#### EXERCISE DETAILS:
Each line from the one containing "614-313-9159 (1307, 1951)" through the last line of the entries below is to be transcribed exactly. Nothing else belongs in the reply.

Stored items:
══════

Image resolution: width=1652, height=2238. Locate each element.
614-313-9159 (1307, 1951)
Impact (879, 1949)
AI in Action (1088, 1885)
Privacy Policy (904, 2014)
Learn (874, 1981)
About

══════

#### COMPLETED TASK:
614-313-9159 (1307, 1951)
Impact (879, 1949)
AI in Action (1088, 1885)
Privacy Policy (904, 2014)
Learn (874, 1981)
About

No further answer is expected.